The folk-song is about an untrustworthy prostitute who would steal her client’s belongings while they slept (a favorite theme of Westerns, too), and according to Stewart, his song is about having regretfully lost his virginity in a one-night-stand with a girl, name unknown, who he’d met at the Beaulieu Jazz Festival in 1961. She was older than him but didn’t steal his belongings. She stole his virginity, and maybe his soul? (whiner)

The Beaulieu Jazz Festival was a raucous event with a carnival atmosphere. There were all sorts of “alternative” this and that going on, and like music festivals today, there were “crash tents” where people would sleep…have sex. As a young-virgin Stewart was swept along by the tide of not only the music but the sexual opportunities. As Stewart told the story in 2009:

“It was a jazz festival. I was a virgin, and this girl got a hold of me. I think she was in her thirties. And, like nowadays, everyone was in tents. She took me to hers and had her way with me!”

When the song was written by Rod Stewart when, in the studio, guitarist Martin Quittentom starting strumming the folk song, inspiring Stewart to write Maggie May. As hinted at the beginning, and as you’ll often hear about many songs, neither Rod Stewart nor his co-writer Quittenton thought much of the song at first. It is even said that the record company didn’t want it on the album at all, saying it didn’t have a strong enough melody, and the only reason it made it on the album was that Stewart was forced to include it in the end because he didn’t have enough songs and there was no time to write a new one.

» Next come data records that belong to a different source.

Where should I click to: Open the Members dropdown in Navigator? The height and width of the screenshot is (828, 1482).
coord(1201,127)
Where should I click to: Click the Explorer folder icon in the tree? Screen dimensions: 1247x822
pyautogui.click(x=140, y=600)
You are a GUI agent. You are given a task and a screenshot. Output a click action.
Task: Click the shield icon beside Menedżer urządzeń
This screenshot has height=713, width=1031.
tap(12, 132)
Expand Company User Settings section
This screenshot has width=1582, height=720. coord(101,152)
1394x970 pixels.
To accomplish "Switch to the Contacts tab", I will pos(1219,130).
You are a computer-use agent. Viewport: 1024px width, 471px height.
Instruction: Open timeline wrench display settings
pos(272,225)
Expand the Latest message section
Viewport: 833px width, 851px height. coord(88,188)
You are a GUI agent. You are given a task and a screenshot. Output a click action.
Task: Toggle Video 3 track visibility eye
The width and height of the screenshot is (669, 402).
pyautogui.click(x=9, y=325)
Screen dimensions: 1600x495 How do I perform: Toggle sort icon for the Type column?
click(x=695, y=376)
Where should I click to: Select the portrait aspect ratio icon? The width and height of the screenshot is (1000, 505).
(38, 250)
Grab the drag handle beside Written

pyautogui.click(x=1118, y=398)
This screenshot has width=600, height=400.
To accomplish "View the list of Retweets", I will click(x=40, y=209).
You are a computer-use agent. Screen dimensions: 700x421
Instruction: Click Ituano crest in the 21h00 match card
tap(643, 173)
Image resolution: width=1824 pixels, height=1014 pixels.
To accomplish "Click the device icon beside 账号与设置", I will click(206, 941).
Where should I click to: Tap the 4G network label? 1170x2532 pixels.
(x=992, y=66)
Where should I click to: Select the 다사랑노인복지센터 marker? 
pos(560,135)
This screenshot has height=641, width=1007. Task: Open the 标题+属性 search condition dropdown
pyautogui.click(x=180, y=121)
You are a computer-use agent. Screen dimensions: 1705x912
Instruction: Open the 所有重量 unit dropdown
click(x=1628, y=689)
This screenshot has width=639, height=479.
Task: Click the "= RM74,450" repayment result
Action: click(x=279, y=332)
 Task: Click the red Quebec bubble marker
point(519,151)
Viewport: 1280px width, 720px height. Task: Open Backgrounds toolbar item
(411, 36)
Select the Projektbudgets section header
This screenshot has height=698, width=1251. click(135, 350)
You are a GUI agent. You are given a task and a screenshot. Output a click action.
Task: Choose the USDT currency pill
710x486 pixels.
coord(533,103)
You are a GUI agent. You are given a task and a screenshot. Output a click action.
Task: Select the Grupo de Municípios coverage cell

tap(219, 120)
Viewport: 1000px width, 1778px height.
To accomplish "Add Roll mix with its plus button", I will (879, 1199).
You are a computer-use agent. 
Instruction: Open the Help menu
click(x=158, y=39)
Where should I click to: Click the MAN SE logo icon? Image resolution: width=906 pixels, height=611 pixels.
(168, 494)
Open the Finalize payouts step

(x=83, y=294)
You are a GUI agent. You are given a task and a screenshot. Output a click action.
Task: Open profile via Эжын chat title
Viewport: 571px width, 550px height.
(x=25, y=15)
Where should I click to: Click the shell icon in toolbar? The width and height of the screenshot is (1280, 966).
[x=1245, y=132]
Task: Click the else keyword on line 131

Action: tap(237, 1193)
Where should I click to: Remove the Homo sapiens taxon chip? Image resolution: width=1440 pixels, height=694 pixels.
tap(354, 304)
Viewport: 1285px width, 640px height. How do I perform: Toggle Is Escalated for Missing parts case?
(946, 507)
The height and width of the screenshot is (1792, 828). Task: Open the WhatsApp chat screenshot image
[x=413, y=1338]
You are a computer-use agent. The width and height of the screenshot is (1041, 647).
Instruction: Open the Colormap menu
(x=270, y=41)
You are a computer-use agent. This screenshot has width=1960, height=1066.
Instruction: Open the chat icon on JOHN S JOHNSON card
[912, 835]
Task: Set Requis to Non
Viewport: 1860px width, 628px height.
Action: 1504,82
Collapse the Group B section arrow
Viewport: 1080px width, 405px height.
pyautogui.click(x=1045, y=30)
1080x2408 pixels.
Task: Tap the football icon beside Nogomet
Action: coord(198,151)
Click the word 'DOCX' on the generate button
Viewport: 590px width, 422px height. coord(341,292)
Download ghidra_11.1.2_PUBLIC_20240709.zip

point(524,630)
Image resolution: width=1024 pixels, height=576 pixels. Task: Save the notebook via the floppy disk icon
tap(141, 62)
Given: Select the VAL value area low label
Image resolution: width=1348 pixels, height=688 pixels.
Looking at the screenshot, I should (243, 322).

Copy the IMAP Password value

His father, by the way, was not a pool player and Rod never stole his cue although he had left school. In fact, except for the initial inspiration, the song is semi-fictional, about a young guy having a doomed love-affair with an older woman. Stewart’s actual affair was only one night.

His father had been big into amateur soccer, and the same year the Stewart, at the tender age of 16, met the unknown girl he also had a short stint as a semi-pro soccer player, apprenticing with Brentford FC. But, he wasn’t too enthused about the discipline needed to be an athlete, and being a musician seemed to be a better fit, leading him to audition the next year for music producer Joe Meek. He may not have stolen his father’s pool cue, but you can bet dad wasn’t happy!

Maggie May Mandolin Controversy

Ron Wood (of the Rolling Stones) played on bass and electric guitar. Martin Quittenton played acoustic guitar. Micky Waller was on drums. But who was on Mandolin? This was Ray Jackson, who Stewart had brought in along with the violinist featured on the album, a duo he had found playing in a London restaurant. The mandolin is often mentioned as a distinctive feature of the song, and integral to its success. Ray Jackson, in later years, after the song had been a huge hit and a radio-regular for years, earning thousands in royalties, agreed.

Ray Jackson was hired as a studio musician. Many readers may not realize that studio musicians, although they are paid a set fee for their work, are not just brought on to play rote parts already written by someone else. They are often called upon to be creative and add their own distinctive touches to a song, and even to help drive the song’s creation from bare-bones idea to fully-realized composition. Studio musicians are often, if not usually, gifted and created musicians in their own right. Jimmy Page was a studio musician.

When a studio musician comes in, they agree to a fee for their work. There are not any stipulations such as “according to how much work I do” I’ll get paid more, or, “if my work is exceedingly brilliant, I’ll get royalties.” They will not usually receive writing credits UNLESS the studio musician brings it up as part of the contract (and they well should), or the employer is unusual and highly thoughtful and generous. In other words, even if they are expected to be a significant creator in the song, they will not be paid royalties or receive writing credits unless they musician specifically state that they will require writing credits and royalties However, sometimes a riff or other contribution from a studio musician can be central to a song’s success, and every once in a while this causes a battle, legal or otherwise, over songwriting credits and royalties. It is hard to say how much contribution to a song constitutes “co-writer” but Ray Jackson, 14 years after the song’s release, sued over not being properly credited as a co-writer of the song, and for back-royalties.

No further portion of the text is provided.